= Scorpio Electric =

Singaporean electric car manufacturer
Scorpio Electric is a Singaporean electric vehicle manufacturer specialising in electric motorcycles, focusing on design, performance and technology. The brand is owned by EuroSports Technologies Pte Ltd (EST).

== History ==
Before 2017, EuroSports Technologies was named Spania GTA Asia Pacific Private Ltd., a wholly owned subsidiary of EuroSports Global Limited. In 2017, the company announced amendments in its scope of business to an investment holding company and manufacturing and assembly of motorcycles and scooters. It was with this change that Scorpio Electric was established.

In 2018, Scorpio Electric received S$2 million (US$1.5 million) worth of seed capital from its Singapore-listed parent company EuroSports Global (ESG), with a commitment of another S$3 million (US$2.2 million) subject to hitting milestones.

A prototype design model of the X1 was first unveiled in 2019 at the Singapore Week of Innovation and Technology (SWITCH) and Singapore Fintech Festival (SFF) with Prime Minister Lee Hsien Loong and the Minister of Foreign Affairs, Dr Balakrishnan, in attendance.

In November 2020, Scorpio Electric announced that it had completed a US$6.3 million fundraising without disclosing investors’ identities. US$5 million of these funds were raised through share subscription agreements with investors, while an additional US$1.3 million was raised from EST convertible loans.

In October 2021, Scorpio Electric launched pre-orders globally for the first Singapore electric motorcycle, the X1.

== The X1 ==
Pre-orders for the X1 began in November 2021, and the company aims to start shipping the bikes in late 2022 and early 2023. Pre-orders for the X1 can be made via the company's official website for US$1,000, though the motorbike retails for US$9,800, exclusive of taxes and other charges.

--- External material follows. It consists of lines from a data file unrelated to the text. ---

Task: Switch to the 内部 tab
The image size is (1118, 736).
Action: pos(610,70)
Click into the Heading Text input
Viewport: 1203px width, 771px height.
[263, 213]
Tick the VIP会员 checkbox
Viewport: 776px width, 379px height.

=== Design and Technical Specifications ===
Indicative design and technical specifications were released. Styling for the X1 follows a conventional scooter design with telescopic front forks and a single shock absorber in the rear. Braking is similar, with a single hydraulic disc on the front and rear wheels, with LED lighting, windshield and seating for passenger and pillion completing the fit-out.

The X1 is powered by a 10 kW electric motor fed by a 4.8 kWh, 72-Volt, 73 Ah lithium-ion battery and claims to reach top speeds of 105 kilometres per hour and deliver up to 200 kilometres on a single charge. Charging is said to take 2.5 hours, from a low battery percentage to 90% charging capacity. Three ride modes are provided – Eco, Urban and Sport, with a reverse mode included.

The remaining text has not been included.